Jeudi 18 août 2016

Vendredi de la 20e semaine, année paire

Jésus répondit : Tu aimeras le Seigneur, ton Dieu, de tout ton cœur, de toute ton âme et de toute ton intelligence. Tu aimeras ton prochain comme toi–même.

Ez. 37, 1-14 Ps. 106 Mt. 22, 34-40

  • Le vendredi 19 août 2016 iCal
    semaine 20 : Vendredi de la 20e semaine, année paire

"Les foules qui l’avaient entendu étaient frappées par son enseignement. Les pharisiens, apprenant qu’il avait fermé la bouche aux sadducéens, se réunirent, et l’un d’entre eux, un docteur de la Loi, posa une question à Jésus pour le mettre à l’épreuve."

L’atmosphère est à la suspicion et Jésus parle en fonction de ce qui est important pour chacun, il rend hommage à la vérité. Il condense la foi d’Israël, en joignant l’amour de Dieu et l’amour du prochain, une attitude qui doit aider chacun à cheminer dans le sens de la vraie vie. Un amour de Dieu qui ne débouche pas en un amour des frères n’atteint pas sa véritable dimension. Un amour des frères qui se couperait de l’amour de Dieu ne tiendra pas. Suivre Jésus demande cette double et radicale ouverture à Dieu le Père, et à nos frères humains. Il nous faut une vie pour concilier les deux. Jésus va son chemin, il donne son amitié et son amour par une vérité qui ouvre et qui nourri la recherche. La vérité ne peut aller sans la recherche et l’échange, elle nous donne de nous tenir dans l’ouverture qui cherche à devenir réelle. Si Dieu fait alliance avec l’homme il lui dévoile sa volonté à travers des préceptes de la loi. La mise à l’épreuve de Jésus se situe, non seulement au plan d’une discussion de principe, mais encore au niveau du témoignage de vie. C’est par l’engagement de toute son existence que Jésus fait la preuve de la vérité de sa réponse.

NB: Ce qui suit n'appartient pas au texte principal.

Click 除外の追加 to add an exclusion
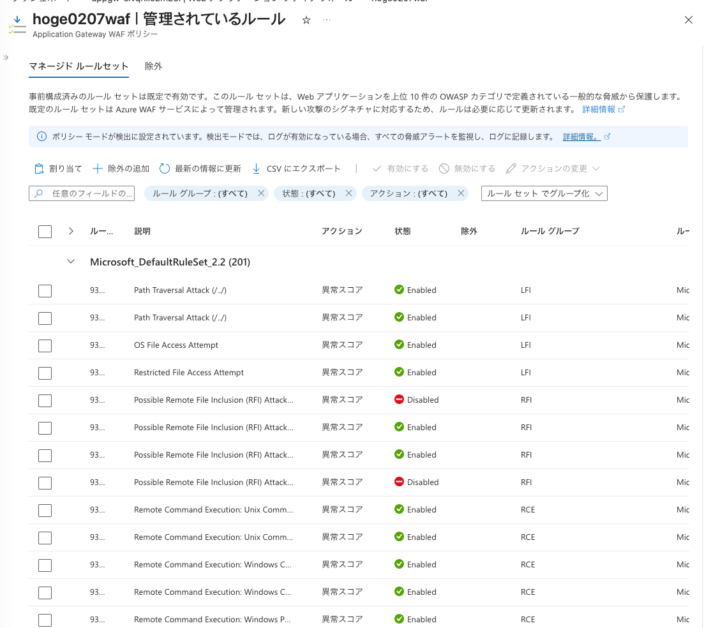Image resolution: width=704 pixels, height=628 pixels. tap(120, 168)
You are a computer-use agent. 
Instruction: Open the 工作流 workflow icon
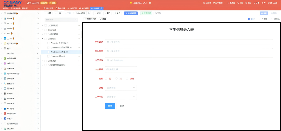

« Maître, dans la Loi, quel est le grand commandement ? » Jésus lui répondit : « Tu aimeras le Seigneur ton Dieu de tout ton cœur, de toute ton âme et de tout ton esprit. Voilà le grand, le premier commandement. Jésus est interrogé par les pharisiens, les hérodiens et les sadducéens, en qualité de Rabbi, comme un maître dont on veut vérifier l’autorité. La question du "grand commandement" dans le judaïsme revêt une grande importance, on ne compte pas moins de 613 préceptes de la loi, répartis en 365 défenses, le nombre des jours d’une année, et en 248 commandements, selon le nombre des composants du corps humain. Nous comprenons la nécessité de dégager l’essentiel de l’accessoire. Par ses réponses, Jésus mène ses interlocuteurs à une interrogation de plus en plus radicale sur la vérité de leur attachement à Dieu et sur le mystère de sa personne humaine. C’est toujours en grande humilité que Jésus se situe face à eux. Il revient une fois de plus à l’essentiel : aimer. C’est en fait ce qui manque le plus. L’amour de Dieu lui-même est "vérifié" par l’amour concret du prochain, celui-là ne trompe pas.

"Et le second lui est semblable : Tu aimeras ton prochain comme toi-même. De ces deux commandements dépend toute la Loi, ainsi que les Prophètes." La pédagogie de Jésus est tout à l’amour de l’autre, ce qu’il énonce est en vérité ce qu’il vit ! Jésus lie l’amour du prochain et l’amour de Dieu, tout en mettant l’amour de Dieu en premier. Le terme de semblable attire notre attention car il établit une relation étroite entre les deux qui ne peut être commentée de manière simpliste. L’amour de Dieu qui est bon, miséricordieux, parfait, et l’amour du prochain avec lequel nous entretenons une relation marquée par le péché réciproque n’est pas équivalent ! Jésus nous invite à ne pas opposer l’amour de Dieu et celui des hommes, les deux commandements sont semblables : Aimer Dieu, le créateur et le rédempteur de l’homme, et aimer l’homme, image et ressemblance de Dieu. Ces amours sont complémentaires : « Bien-aimés, aimons-nous les uns les autres, puisque l’amour est de Dieu, et que quiconque aime est né de Dieu et connaît Dieu. Celui qui n’aime pas n’a pas connu Dieu, car Dieu est amour, » dit Saint-Jean. Le disciple de Jésus s’ouvre à une recherche qui vise les deux réalités : un amour du prochain prolongeant l’intimité personnelle avec lui, et un amour de Dieu dont l’authenticité se vérifie dans la rencontre fraternelle avec autrui.

Nous demandons la grâce d’être vrai vis à vis de Dieu et vis à vis de nos frères.